The laterality of hemorrhage in most cases was derived from the ipsilateral side of the presumed etiology (Table 1). Angiomatous malformation, venous angioma of the choroid plexus, and sinus thrombosis are considered to be distinctive in SWS patients. However, the relationship between SWS and intracranial bleeding remains unknown in other cases.

Most of the signs and symptoms of SWS were headaches, new-onset focal seizure, and hemiparesis. SWS patients with intracranial hemorrhage mostly had good outcomes including being free of seizures and headaches. In our case, the sudden congestion of the straight sinus and left ICV may have caused left thalamic hemorrhage. Leptomeningeal angiomatosis was detected in the right temporo-occipital lobe, but was not considered to be the cause of breeding. Right-side hemiparesis gradually subsided and he started to walk with the assistance of a side rail.

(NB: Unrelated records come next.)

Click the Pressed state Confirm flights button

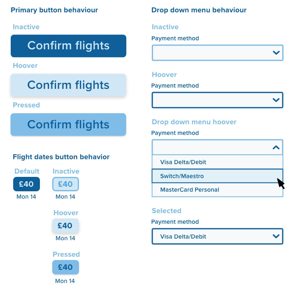click(68, 125)
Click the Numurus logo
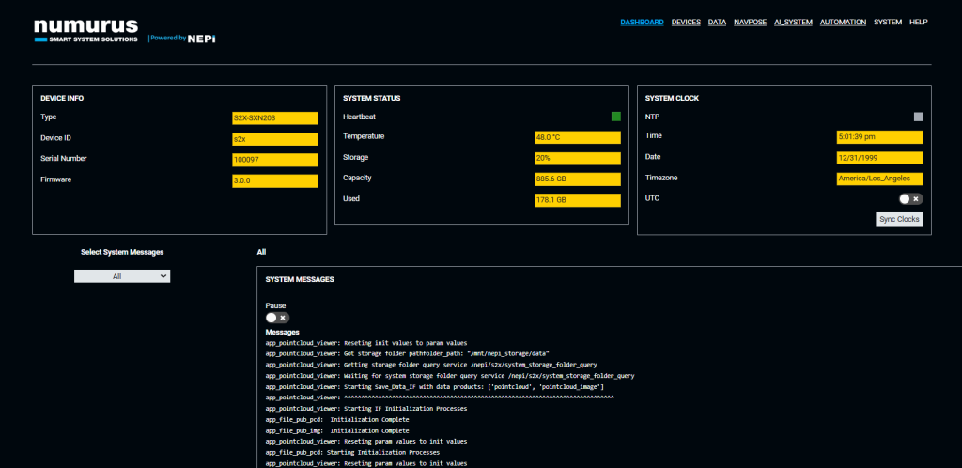962x468 pixels. pos(85,31)
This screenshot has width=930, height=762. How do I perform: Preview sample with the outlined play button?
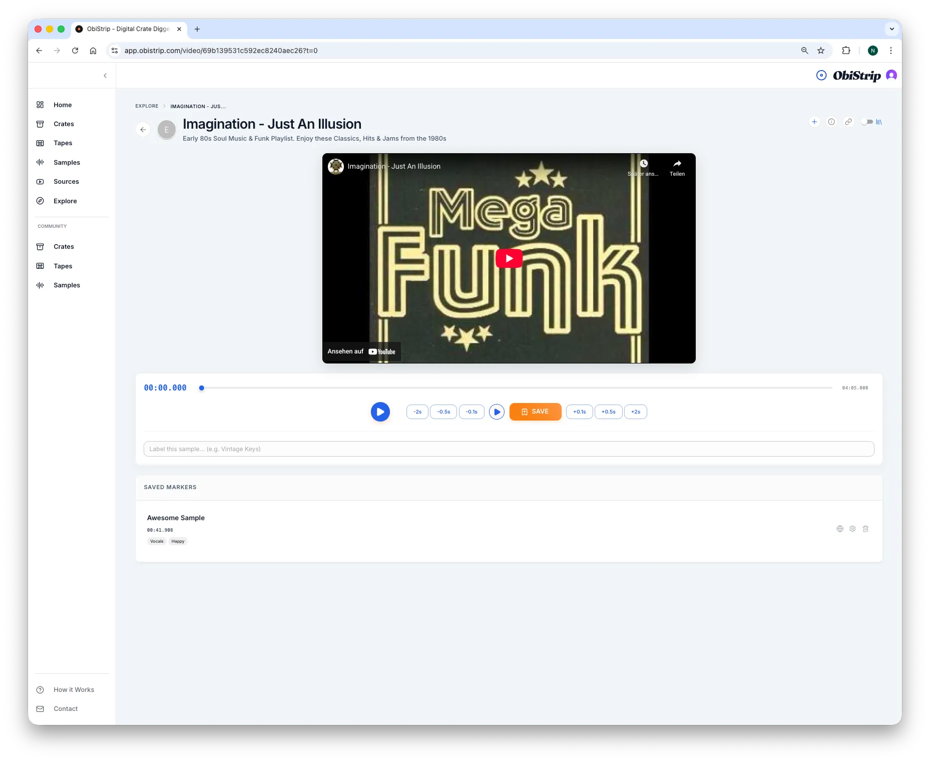[497, 412]
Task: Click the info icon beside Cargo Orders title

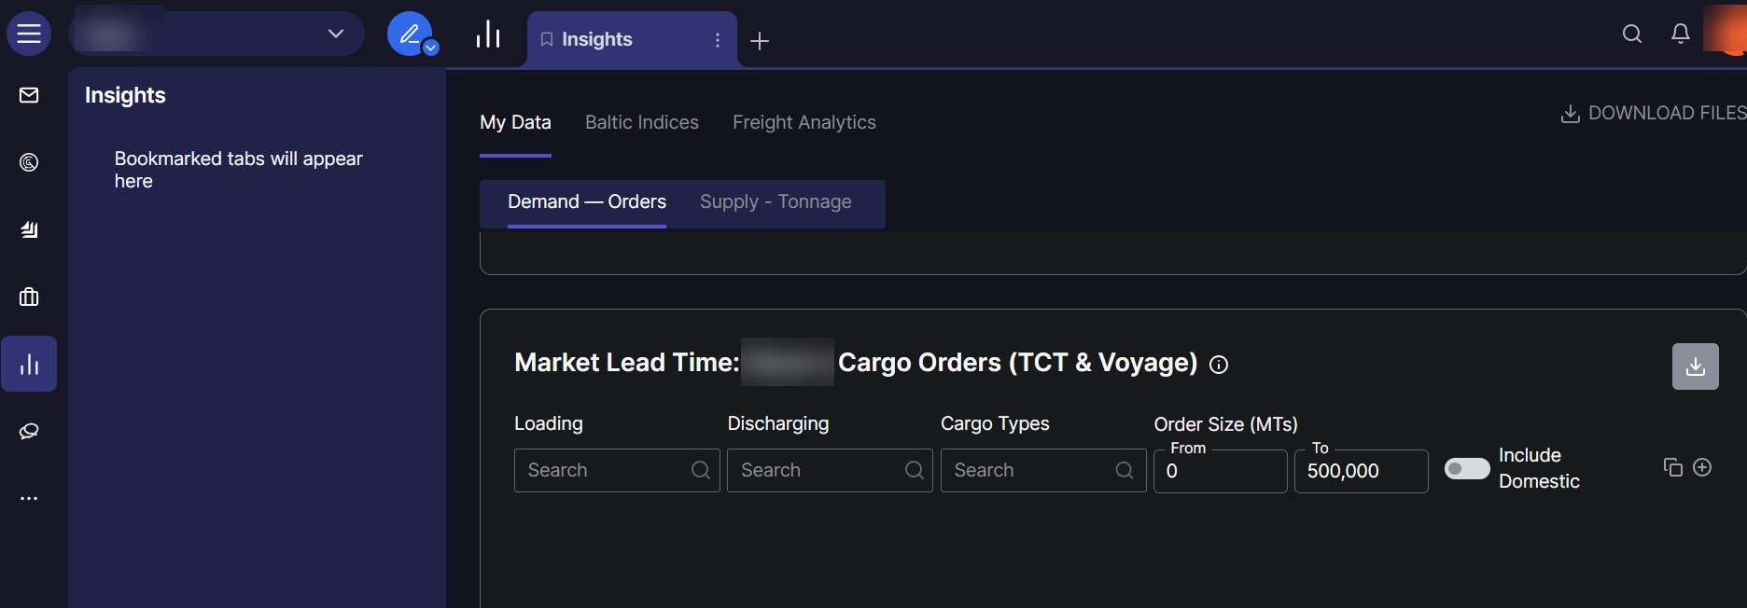Action: tap(1219, 365)
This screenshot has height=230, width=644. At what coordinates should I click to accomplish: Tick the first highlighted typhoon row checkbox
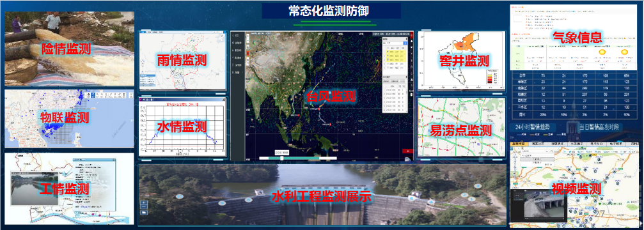[388, 52]
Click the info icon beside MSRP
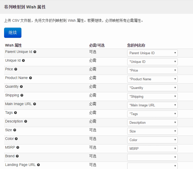Viewport: 193px width, 169px height. click(x=18, y=148)
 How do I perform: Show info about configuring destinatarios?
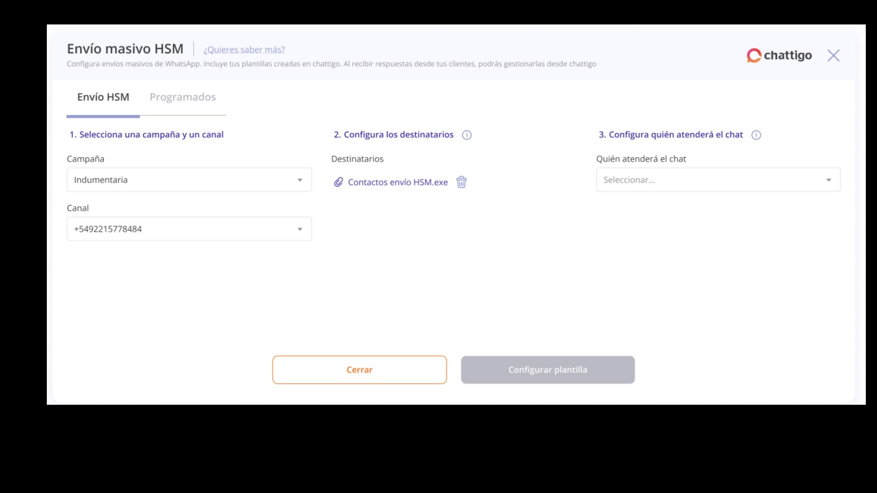[467, 135]
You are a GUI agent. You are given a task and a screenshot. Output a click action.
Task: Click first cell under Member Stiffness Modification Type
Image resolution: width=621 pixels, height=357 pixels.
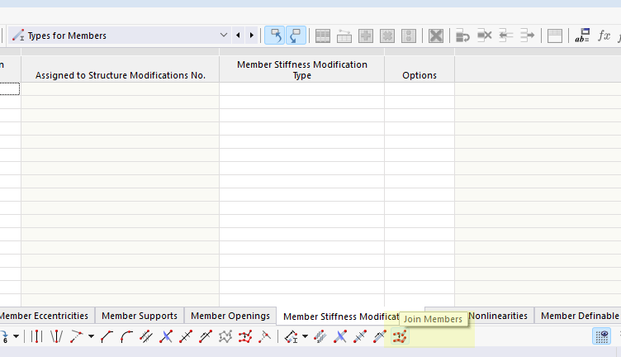[x=301, y=89]
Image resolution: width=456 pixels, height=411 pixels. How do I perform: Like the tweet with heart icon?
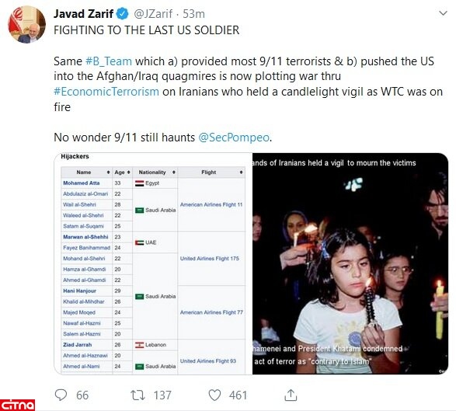click(x=214, y=395)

Disease progression in SWS patients has been linked to recurrent thrombosis and resulting venous stasis. Cure et al. reported progressive venous occlusion in a neonate with SWS (Cure et al. 1995). Antiplatelet medications have been suggested to promote perfusion, and reduce thrombosis, which causes neurological injuries, in SWS patients (Garcia et al. 1981). We have to consider antiplatelet therapy in SWS patients prior to the development of sinus thrombosis.

In conclusion, we encountered a rare case of intracranial hemorrhage in a SWS patient. The outcomes of SWS patients with intracranial hemorrhage are not unfavorable. Antiplatelet medications have been suggested to promote perfusion and reduce thrombosis. Therefore, we need to consider the administration of antiplatelet medications to SWS patients prior to the development of sinus thrombosis.